Modifying the Course of Multiple Sclerosis: The Growing Trea - Episode 14
Concluding their conversation on treatments for multiple sclerosis, the panelists review several key points and look to the future for patients and health care professionals alike.
Patricia Coyle, MD, says the treatment options available are important but so is their usage.
“We now have 10 disease modifying therapies for relapsing MS,” she says. “I believe using them early is critical to change the natural history of the disease to prevent the development of disability.

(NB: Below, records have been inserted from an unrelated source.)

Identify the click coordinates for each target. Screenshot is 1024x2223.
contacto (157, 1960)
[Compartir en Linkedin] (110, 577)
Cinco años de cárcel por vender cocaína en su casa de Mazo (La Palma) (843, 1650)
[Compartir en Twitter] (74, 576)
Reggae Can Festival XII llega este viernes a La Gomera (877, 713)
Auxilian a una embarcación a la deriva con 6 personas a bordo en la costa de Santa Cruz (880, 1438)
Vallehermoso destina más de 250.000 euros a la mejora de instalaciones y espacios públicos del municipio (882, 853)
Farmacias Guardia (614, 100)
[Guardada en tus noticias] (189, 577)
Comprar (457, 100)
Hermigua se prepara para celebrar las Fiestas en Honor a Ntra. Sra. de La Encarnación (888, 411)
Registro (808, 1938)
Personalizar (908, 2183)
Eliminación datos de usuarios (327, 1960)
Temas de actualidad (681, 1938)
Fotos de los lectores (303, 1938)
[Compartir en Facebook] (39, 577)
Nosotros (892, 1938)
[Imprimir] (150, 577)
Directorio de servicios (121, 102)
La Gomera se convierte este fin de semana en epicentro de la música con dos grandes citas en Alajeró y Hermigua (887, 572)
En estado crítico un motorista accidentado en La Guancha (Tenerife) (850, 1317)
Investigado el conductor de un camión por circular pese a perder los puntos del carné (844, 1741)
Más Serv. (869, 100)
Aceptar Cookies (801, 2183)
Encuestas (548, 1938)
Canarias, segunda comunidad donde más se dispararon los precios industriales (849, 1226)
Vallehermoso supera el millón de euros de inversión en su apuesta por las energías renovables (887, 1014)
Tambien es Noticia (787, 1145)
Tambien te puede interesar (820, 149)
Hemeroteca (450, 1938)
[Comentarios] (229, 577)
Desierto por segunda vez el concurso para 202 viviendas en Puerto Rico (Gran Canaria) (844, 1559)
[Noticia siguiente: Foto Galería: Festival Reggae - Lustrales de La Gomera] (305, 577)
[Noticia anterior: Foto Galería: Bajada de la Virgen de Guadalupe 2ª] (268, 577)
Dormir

So the earlier we treat, the better for this disease.”
Andrew Goodman, MD, FAAN, agrees with Coyle’s assessment and adds his own thoughts on the matter.
“I think a big unmet need for MS remains the treatment and prevention of what we call the progressive phase, or progressive aspects of the disease,” he says. “I’m very hopeful based on the success that we’ve had in treating immune system that we will make progress in the coming years on the various things that we hope may impact on progressive disease.”
Stephen Krieger says the key for treatment with all the options available is being proactive in whatever course is chosen.
“I think the era of waiting for patients to get worse is over and we can be more proactive now and use our medicines in a wise way, all the while being cognizant of the risks that they bring, monitoring for them carefully, and just making sure that we don’t miss anything,” he says.
Looking at the history of the treatment of the condition, Clyde Markowitz, MD, says this is a good time to be a doctor in the field.
“Going back 20 years we really didn’t have any therapies for the treatment of MS, and these days we now have the ability to change the course of the disease and really make a very positive impact on patients’ lives, and it’s been tremendous to be able to do that,” he says.